A temporada que abalou um campeão
Após três etapas da temporada 2026, Verstappen ocupa apenas a 9ª posição no campeonato, com meros 12 pontos conquistados. Os números contrastam brutalmente com 2025, quando após três GPs ele liderava com 75 pontos.
No GP da Austrália, largou em 20º após batida na classificação e recuperou até o 6º lugar. Na China, abandonou pela primeira vez desde 2023 devido a um problema de motor. E no GP do Japão, foi eliminado no Q2 pela primeira vez em anos, largando em 11º e terminando em 8º.
“Tenho muita coisa para processar. Não é o que esperávamos.” — Max Verstappen, pós-GP do Japão
O problema do Red Bull RB22
A nova era regulatória de 2026 pegou a Red Bull de surpresa. O RB22, que deveria dar sequência ao domínio da equipe, apresenta deficiências significativas que Christian Horner, chefe da equipe, admitiu publicamente.

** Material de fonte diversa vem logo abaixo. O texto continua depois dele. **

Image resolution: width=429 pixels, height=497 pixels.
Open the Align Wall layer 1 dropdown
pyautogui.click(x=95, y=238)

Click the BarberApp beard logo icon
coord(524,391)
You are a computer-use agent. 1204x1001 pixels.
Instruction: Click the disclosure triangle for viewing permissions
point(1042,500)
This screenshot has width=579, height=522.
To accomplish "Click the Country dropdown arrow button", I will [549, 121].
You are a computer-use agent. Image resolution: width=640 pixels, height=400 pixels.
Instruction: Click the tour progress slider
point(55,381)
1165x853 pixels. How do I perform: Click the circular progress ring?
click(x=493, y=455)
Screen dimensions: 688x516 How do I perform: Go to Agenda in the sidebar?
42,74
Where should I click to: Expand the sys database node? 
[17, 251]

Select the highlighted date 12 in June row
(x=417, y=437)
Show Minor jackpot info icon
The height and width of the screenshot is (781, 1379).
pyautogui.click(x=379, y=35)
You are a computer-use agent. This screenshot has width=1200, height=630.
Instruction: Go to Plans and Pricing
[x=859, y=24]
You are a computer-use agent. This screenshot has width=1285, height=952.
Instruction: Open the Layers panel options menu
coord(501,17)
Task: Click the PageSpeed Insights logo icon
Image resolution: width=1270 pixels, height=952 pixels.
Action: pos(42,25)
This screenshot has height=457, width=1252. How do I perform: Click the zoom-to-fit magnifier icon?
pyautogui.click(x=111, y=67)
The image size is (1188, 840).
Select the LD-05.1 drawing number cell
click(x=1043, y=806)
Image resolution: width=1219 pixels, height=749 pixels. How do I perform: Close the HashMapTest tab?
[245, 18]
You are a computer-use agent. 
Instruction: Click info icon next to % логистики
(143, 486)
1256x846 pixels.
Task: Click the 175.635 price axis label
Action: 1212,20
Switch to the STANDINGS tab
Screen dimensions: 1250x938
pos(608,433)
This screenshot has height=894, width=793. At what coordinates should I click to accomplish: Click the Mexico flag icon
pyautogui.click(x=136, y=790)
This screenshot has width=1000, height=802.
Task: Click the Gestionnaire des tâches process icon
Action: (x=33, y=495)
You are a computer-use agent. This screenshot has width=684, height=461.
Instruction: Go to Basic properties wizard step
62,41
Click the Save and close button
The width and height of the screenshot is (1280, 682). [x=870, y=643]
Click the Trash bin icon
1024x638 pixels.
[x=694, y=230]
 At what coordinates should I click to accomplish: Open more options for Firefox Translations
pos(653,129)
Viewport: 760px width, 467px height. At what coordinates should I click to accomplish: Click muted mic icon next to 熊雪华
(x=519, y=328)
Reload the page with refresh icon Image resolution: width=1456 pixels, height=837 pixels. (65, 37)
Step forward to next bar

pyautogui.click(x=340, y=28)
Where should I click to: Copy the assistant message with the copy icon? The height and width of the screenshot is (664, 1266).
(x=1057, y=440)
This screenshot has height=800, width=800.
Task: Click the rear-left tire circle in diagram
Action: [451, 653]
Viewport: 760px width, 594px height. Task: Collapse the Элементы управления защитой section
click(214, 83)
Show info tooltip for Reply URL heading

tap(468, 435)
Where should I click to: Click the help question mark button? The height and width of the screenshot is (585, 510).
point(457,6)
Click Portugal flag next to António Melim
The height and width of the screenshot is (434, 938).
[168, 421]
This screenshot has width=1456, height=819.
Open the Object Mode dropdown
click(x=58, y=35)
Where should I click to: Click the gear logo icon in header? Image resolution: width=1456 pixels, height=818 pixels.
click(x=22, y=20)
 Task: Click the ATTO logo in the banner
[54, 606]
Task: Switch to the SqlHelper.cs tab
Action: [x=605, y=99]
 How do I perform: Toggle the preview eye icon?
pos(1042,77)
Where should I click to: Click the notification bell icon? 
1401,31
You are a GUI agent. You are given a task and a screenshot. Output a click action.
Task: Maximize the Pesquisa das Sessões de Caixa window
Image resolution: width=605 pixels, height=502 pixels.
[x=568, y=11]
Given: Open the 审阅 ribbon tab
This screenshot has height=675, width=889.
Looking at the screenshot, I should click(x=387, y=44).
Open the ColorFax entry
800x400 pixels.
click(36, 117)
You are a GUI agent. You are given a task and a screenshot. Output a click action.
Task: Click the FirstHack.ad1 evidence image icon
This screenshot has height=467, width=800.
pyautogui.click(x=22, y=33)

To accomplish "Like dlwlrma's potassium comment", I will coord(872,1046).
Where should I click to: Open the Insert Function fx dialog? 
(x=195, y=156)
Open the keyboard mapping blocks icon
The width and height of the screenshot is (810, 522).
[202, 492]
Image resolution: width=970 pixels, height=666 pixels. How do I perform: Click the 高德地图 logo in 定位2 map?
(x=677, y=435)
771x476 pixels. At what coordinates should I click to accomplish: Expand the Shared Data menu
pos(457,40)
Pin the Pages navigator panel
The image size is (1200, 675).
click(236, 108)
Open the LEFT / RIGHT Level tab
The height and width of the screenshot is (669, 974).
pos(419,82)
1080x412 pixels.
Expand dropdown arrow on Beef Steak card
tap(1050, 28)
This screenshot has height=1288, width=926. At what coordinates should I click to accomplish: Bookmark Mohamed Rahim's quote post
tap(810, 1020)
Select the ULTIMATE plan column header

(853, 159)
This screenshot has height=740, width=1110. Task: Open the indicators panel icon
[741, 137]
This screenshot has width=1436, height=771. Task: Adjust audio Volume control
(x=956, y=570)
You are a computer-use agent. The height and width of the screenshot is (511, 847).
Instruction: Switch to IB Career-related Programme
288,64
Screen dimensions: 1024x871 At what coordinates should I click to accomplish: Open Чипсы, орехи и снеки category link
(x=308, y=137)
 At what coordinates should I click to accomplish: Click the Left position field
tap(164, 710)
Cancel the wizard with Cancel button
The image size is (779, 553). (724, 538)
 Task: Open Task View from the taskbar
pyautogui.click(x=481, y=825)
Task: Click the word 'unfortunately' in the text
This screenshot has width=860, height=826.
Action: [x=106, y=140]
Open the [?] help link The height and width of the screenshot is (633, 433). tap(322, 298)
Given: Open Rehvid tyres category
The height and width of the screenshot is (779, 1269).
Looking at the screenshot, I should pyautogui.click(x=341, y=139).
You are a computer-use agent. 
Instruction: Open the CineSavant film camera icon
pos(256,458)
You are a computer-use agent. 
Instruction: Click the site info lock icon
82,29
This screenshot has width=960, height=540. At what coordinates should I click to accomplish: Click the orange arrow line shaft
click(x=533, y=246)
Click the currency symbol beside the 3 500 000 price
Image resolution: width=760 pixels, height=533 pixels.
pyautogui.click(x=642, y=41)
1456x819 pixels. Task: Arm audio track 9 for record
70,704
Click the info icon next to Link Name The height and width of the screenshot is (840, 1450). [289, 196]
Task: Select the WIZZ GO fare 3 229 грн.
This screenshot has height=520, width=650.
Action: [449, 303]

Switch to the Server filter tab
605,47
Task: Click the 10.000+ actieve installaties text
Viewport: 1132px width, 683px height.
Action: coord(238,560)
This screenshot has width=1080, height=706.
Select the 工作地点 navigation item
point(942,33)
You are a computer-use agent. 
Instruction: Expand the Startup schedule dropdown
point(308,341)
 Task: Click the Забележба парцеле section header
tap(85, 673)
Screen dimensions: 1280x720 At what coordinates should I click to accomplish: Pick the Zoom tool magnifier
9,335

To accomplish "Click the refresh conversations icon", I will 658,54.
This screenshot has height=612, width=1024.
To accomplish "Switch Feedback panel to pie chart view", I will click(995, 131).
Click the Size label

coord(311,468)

Principais problemas identificados:
- Gestão de energia ineficiente: o sistema ERS não recupera energia adequadamente
- Curvas rápidas: velocidade de ápice 0.3s mais lenta que os rivais
- Largadas desastrosas: na China, perdeu 11 posições na primeira volta
- Confiabilidade: abandono na China por falha no motor
O próprio Verstappen classificou o carro como “difícil de pilotar”, uma admissão rara para um piloto conhecido por extrair o máximo de qualquer máquina.
Declarações sobre aposentadoria preocupam
Em entrevistas recentes, o holandês de 28 anos abriu o jogo sobre seu futuro:
“Não pretendo correr até os 40 anos. A F1 exige tudo de você, e preciso me perguntar: vale a pena continuar assim?”
Fontes próximas aos boxes da Red Bull revelam que Verstappen já definiu mentalmente uma data de saída caso a equipe não apresente melhorias significativas. A Aston Martin, inclusive, teria um contrato de 5 anos e £1 bilhão pronto para atraí-lo.
Nürburgring 24 Horas: o plano B?
Enquanto avalia seu futuro na F1, Verstappen confirmou participação nas 24 Horas de Nürburgring, que acontecem entre 14 e 17 de maio de 2026. Ele pilotará uma Mercedes-AMG GT3 da equipe Verstappen Racing, dividindo o cockpit com Lucas Auer.
A participação sinaliza um interesse genuíno em diversificar sua carreira e pode ser um indicativo de que o piloto está preparando uma transição para o endurance racing caso decida deixar a Fórmula 1.
O que esperar do GP de Miami?
A próxima etapa da temporada, marcada para 4 de maio em Miami, será crucial. A Red Bull promete trazer atualizações significativas no pacote aerodinâmico do RB22. Será o momento da verdade para a equipe e para Verstappen.
Se as melhorias não surtirem efeito, as especulações sobre uma saída antecipada do tetracampeão devem se intensificar. Por outro lado, uma recuperação pode adiar qualquer decisão para o meio da temporada.
Comparativo: 2025 vs 2026
| Métrica | 2025 (após 3 GPs) | 2026 (após 3 GPs) |
|---|---|---|
| Pontos | 75 (1º lugar) | 12 (9º lugar) |
| Vitórias | 2 | 0 |
| Pódios | 3 | 0 |
| Poles | 2 | 0 |
| Confiabilidade | 100% | 66% |
A queda é vertiginosa e explica a frustração de um piloto acostumado a vencer.
Conclusão
Max Verstappen vive um momento de inflexão em sua carreira. A combinação de um carro problemático, resultados abaixo do esperado e o desgaste natural de anos de dominância pode estar levando o piloto a reconsiderar seu futuro na Fórmula 1.
As próximas semanas serão decisivas. Miami pode ser o início de uma recuperação ou o começo do fim de uma era. Uma coisa é certa: o mundo do automobilismo está de olhos voltados para o holandês e suas próximas decisões.